哲学的なことを言ってしまえば、“あなた”と“わたし”の目に映っている世界だってまったく同じように見えているとは限らないし、“あなた”の目を通して“わたし”は世界を感じることはできない。“わたし”が見ているピンクは、“あなた”のブルーかもしれない。或る一定から先は想像力によって相手の感覚を自らの中で補完せざるを得ません。

それは視覚だけに拘らず、その他の感覚や情動に関しても同様で、例えば何かの状況で相手が何をどう感じているかに想像を巡らせる必要は“相手の立場で考える”と云う、ある種の思いやりにも通ずると私は考えます。

 

 

『犬の感覚を認めて受け入れましょう』とヴィベケは言います。

犬が”犬”であることを前提としたうえで、対人にするように、犬に対しても最大限の敬意を払うべきであるとヴィベケは強く訴えます。この考えに私は強く同意します!

友人や家族、恋人、或いは他人に対して失礼のないように思いやりの心を持って接するように、犬に対しても同様に敬意をもって接することは必然のことと言えます。これはひとつの命に対する礼儀とも言えるのではないでしょうか。
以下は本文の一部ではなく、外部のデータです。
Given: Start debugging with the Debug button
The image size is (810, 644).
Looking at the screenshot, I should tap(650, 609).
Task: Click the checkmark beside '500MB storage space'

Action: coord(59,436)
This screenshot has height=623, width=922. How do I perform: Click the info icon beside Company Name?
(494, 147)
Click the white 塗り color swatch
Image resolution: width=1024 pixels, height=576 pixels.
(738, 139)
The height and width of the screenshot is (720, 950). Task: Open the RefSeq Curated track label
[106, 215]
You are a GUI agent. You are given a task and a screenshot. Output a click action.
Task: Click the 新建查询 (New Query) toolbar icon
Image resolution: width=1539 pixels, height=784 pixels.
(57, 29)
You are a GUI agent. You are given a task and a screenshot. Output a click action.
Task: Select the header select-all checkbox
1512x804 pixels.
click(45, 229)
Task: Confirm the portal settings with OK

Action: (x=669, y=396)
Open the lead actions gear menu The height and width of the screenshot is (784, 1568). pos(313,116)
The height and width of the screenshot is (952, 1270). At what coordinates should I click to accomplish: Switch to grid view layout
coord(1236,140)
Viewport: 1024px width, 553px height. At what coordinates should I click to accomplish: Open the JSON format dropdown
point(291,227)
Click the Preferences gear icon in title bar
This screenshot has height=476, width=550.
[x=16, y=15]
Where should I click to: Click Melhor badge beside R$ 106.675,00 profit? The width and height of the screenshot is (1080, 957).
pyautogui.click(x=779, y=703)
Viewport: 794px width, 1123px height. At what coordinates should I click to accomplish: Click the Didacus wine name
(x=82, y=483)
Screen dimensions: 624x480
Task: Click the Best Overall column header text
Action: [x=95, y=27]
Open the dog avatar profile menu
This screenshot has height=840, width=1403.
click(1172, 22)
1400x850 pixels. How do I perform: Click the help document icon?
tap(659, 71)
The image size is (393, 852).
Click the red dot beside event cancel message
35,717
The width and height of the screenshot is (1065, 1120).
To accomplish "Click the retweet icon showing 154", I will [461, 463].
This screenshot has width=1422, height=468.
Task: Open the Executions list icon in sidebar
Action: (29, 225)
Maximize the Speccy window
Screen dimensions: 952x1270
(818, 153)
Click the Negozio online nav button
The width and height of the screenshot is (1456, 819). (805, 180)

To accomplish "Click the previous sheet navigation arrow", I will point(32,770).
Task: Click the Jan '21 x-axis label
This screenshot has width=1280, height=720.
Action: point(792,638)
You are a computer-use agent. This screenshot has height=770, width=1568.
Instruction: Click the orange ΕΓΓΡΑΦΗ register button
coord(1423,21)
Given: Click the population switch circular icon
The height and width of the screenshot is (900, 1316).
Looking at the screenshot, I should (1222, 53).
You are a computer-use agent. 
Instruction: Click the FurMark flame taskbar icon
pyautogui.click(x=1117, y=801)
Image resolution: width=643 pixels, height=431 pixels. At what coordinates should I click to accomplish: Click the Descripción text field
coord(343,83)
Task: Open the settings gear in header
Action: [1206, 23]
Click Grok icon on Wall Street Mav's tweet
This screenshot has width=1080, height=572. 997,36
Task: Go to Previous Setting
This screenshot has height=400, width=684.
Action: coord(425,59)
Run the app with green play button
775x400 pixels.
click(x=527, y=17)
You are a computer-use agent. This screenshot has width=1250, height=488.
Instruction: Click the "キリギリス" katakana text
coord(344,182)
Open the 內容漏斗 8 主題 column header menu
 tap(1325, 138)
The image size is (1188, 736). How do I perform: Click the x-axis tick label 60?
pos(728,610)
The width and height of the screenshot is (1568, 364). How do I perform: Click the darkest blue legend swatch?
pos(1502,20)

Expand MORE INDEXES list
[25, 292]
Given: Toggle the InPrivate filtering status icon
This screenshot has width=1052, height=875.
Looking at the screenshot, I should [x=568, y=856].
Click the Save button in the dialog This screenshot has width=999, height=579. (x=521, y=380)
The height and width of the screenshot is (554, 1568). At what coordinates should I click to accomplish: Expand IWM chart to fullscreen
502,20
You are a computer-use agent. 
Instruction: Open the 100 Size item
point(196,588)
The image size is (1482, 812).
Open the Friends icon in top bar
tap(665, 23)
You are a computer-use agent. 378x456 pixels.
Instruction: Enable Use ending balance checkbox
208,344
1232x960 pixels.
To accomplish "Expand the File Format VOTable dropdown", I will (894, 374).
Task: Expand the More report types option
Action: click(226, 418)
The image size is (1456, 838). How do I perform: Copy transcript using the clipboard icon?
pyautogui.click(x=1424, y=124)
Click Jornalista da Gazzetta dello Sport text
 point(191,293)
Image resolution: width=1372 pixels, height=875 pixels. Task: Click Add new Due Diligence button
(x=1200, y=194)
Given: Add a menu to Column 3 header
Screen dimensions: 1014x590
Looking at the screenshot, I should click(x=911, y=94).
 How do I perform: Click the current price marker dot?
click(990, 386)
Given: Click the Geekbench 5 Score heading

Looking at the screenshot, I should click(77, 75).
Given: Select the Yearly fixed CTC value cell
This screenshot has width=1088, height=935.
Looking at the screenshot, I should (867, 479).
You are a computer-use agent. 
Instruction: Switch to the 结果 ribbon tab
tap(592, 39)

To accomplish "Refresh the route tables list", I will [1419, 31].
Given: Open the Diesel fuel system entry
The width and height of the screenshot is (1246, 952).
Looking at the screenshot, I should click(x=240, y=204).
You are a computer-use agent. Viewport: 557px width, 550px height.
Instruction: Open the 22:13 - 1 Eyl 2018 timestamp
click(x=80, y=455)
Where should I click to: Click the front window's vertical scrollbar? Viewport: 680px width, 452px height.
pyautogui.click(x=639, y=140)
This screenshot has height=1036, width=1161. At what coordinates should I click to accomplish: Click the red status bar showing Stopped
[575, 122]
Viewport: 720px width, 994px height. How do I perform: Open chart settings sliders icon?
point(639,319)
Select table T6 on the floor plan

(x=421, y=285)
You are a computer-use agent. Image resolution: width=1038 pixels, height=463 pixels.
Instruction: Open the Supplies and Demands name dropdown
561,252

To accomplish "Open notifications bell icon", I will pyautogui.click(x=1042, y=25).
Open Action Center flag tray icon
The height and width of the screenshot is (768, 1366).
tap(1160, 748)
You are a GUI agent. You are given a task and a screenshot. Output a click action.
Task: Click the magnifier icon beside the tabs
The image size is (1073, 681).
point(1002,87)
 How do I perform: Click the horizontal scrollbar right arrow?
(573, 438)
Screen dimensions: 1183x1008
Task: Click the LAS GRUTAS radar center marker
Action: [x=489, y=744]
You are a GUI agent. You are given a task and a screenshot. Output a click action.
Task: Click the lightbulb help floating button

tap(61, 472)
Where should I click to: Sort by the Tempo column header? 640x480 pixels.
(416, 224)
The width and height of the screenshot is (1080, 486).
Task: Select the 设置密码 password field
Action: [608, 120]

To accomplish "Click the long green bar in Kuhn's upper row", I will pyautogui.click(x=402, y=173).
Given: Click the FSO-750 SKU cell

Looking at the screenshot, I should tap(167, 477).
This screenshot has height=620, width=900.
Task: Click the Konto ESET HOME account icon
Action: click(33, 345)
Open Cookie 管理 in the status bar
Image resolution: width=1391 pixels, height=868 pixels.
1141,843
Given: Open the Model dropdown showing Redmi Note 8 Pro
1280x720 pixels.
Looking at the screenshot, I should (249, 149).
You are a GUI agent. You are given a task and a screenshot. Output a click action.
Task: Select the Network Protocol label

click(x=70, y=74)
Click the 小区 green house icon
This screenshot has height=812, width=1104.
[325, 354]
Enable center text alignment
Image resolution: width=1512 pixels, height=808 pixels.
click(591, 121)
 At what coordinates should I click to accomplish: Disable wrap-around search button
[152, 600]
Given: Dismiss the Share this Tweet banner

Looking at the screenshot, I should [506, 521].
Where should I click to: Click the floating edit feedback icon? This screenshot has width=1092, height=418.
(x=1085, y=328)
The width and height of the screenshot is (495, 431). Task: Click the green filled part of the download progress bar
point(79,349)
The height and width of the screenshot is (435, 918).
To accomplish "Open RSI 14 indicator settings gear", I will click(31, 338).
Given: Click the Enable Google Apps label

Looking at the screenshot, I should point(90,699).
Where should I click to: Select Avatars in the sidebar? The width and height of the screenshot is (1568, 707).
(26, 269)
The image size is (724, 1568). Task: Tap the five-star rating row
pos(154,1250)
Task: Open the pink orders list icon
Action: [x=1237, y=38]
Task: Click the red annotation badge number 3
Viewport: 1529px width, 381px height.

犬と人とでは様々な感覚に違いがあるため、必ずしも私たち人間が感じているように犬が感じているとは限らず、“犬”である彼らが感じている世界をできるだけ正しく窺い知りながら接する必要があるのですが、多くの人は犬が犬であることを忘れてしまったかのように振る舞ってしまいがちです。もしくは、犬が感じている世界を知らないのかもしれません。

 

 

犬と共にある方もこれから犬を迎えようとお考えの方も、“犬”についてより多くの正しい情報を得るために是非一度、ヴィベケ.S.リーセのセミナーに足を運んでみていただけたらと思います。

犬のボディランゲージ・コミュニケーションシグナルを中心に、犬の世界はどのようなものか、私たち人間が犬に対してどうあるべきか、それによって犬と人との関係がどのように築かれていくのか、そうしたことをヴィベケはわかりやすく教えてくれます。

 

自分の身近な人が自分のことを理解してくれない世界だったとしたら、それはどれほど孤独で悲しい世界か・・・。私は、大切な愛犬をそんな世界に留めておきたくはありません。共に笑顔であれるようにと願い、そのために自分が出来ることは“犬”である愛犬の世界を知ることだと確信して学び続けてきました。冒頭で述べたように、人対人であっても100%の世界を共有することはできませんが、相手が犬であろうと人であろうと、互いの理解に一歩でも近付く為に出来ることはあるのです。ヴィベケのメソッドは、私にとってのその一歩であることは間違いありません。

 

次回ヴィベケの日本セミナーツアーは秋に開催されます。